Look through the data below. Pick out the lines holding the string "arrow".

■ **LISTED ENTRIES**:
————————
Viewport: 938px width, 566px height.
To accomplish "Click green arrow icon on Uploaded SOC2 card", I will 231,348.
————————
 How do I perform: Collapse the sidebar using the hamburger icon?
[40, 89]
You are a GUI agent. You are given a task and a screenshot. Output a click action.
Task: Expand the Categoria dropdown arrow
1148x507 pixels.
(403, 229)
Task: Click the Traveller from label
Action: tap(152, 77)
————————
■ **EXERCISE ANSWER**:
To accomplish "Click green arrow icon on Uploaded SOC2 card", I will 231,348.
Task: Expand the Categoria dropdown arrow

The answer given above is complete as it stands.